I have gotten the unique entries of the column as a list and have implemented a loop to get me the longitude and latitude, though it's giving me the same coordinates for every city and sometimes even ones that are outside of Philadelphia.
Here's what I did so far:
from geopy.geocoders import Nominatim
geolocator = Nominatim(user_agent="my_user_agent")
geocode = lambda query: geolocator.geocode("%s, Philadelphia PA" % query)
cities = list(philly["station_name"].unique())
for city in cities:
address = city
location = geolocator.geocode(address)
if(location != None):
philly["longitude"] = location.longitude
philly["latitude"] = location.latitude
philly["coordinates"] = list(zip(philly["latitude"], philly["longitude"]))
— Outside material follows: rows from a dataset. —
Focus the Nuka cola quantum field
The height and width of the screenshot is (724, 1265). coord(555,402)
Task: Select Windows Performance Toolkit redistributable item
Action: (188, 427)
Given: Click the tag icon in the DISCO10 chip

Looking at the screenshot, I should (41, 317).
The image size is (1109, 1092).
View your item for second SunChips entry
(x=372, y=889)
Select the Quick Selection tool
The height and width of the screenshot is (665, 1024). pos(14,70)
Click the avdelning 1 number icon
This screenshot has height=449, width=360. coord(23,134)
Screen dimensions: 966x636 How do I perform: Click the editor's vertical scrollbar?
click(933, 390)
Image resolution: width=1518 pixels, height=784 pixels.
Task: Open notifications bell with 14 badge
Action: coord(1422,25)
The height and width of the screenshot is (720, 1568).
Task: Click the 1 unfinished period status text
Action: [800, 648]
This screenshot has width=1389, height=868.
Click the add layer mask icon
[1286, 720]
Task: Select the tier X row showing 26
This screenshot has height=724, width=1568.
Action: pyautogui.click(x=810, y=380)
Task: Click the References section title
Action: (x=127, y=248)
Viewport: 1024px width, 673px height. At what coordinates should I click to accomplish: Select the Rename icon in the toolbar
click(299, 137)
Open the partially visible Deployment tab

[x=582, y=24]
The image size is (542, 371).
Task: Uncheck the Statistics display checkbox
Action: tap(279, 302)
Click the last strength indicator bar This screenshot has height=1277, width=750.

If "philly" is a list of dictionary objects then you can iterate over the list and add the location properties to each record.
from geopy.geocoders import Nominatim
philly = [{'station_name': '30th Street Station'}]
geolocator = Nominatim(user_agent="my_user_agent")
for row in philly:
address = row["station_name"]
location = geolocator.geocode(f"{address}, Philadelphia, PA", country_codes="us")
if location:
print(address)
print(">>", location.longitude, location.latitude)
row["longitude"] = location.longitude
row["latitude"] = location.latitude
row["coordinates"] = (location.longitude, location.latitude)
print(philly)
Output:
30th Street Station
>> -75.1821442 39.9552836
[{'station_name': '30th Street Station', 'longitude': -75.1821442, 'latitude': 39.9552836, 'coordinates': (-75.1821442, 39.9552836)}]
If working with a Pandas dataframe then you can iterate over each record in the dataframe then set the latitude, longitude and coordinates fields in it.
You can do something like this:
from geopy.geocoders import Nominatim
import pandas as pd
geolocator = Nominatim(user_agent="my_user_agent")
philly = [{'station_name': '30th Street Station'}]
df = pd.DataFrame(philly)
# add empty location columns to data frame
df["latitude"] = ""
df["longitude"] = ""
df["coordinates"] = ""
for _, row in df.iterrows():
address = row.station_name
location = geolocator.geocode(f"{address}, Philadelphia, PA", country_codes="us")
if location:
row["latitude"] = location.latitude
row["longitude"] = location.longitude
row["coordinates"] = (location.longitude, location.latitude)
print(df)
Output:
station_name latitude longitude coordinates
0 30th Street Station 39.955284 -75.182144 (-75.1821442, 39.9552836)
If you have a list with duplicate station names then you should cache the results so you don't make duplicate geolocation requests.